(What the task requires)
Scan the entries below, and for each line that includes the word "computer", make a copy.

------------------------------------------------------------

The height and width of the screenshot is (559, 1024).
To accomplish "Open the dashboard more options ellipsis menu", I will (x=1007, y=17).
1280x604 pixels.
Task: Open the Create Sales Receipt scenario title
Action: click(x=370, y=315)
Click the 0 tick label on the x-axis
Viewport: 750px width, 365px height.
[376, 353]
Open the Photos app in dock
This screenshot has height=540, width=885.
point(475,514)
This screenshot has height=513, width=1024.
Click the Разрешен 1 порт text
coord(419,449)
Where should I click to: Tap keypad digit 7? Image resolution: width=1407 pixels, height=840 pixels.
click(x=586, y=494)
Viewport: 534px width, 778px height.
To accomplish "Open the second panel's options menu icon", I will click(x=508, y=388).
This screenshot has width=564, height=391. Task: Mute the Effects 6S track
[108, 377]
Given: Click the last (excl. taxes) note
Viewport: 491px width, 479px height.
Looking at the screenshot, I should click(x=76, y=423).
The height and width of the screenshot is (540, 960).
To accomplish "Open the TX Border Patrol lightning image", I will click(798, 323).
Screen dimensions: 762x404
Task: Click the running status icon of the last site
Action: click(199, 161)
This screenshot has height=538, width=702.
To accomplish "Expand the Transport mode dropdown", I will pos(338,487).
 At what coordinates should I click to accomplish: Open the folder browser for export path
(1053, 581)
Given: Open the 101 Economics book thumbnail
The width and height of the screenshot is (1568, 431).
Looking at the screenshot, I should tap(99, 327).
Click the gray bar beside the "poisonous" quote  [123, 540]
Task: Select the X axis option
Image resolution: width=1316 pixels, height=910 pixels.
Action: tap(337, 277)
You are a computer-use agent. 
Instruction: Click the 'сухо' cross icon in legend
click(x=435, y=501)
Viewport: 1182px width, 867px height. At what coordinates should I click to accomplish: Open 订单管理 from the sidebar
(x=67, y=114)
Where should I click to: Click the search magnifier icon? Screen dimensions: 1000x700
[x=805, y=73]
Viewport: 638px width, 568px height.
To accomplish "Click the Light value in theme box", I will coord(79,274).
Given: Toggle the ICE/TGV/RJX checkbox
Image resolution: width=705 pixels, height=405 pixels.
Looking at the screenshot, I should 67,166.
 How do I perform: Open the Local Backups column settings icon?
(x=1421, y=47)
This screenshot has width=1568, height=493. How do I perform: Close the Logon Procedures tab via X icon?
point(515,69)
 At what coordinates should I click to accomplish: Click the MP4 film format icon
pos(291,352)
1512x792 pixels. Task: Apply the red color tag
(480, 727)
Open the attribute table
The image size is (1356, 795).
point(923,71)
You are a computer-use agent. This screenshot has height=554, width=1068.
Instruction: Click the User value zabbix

------------------------------------------------------------

(Solution for this exercise)
You are a computer-use agent. 
You are a computer-use agent. This screenshot has height=554, width=1068.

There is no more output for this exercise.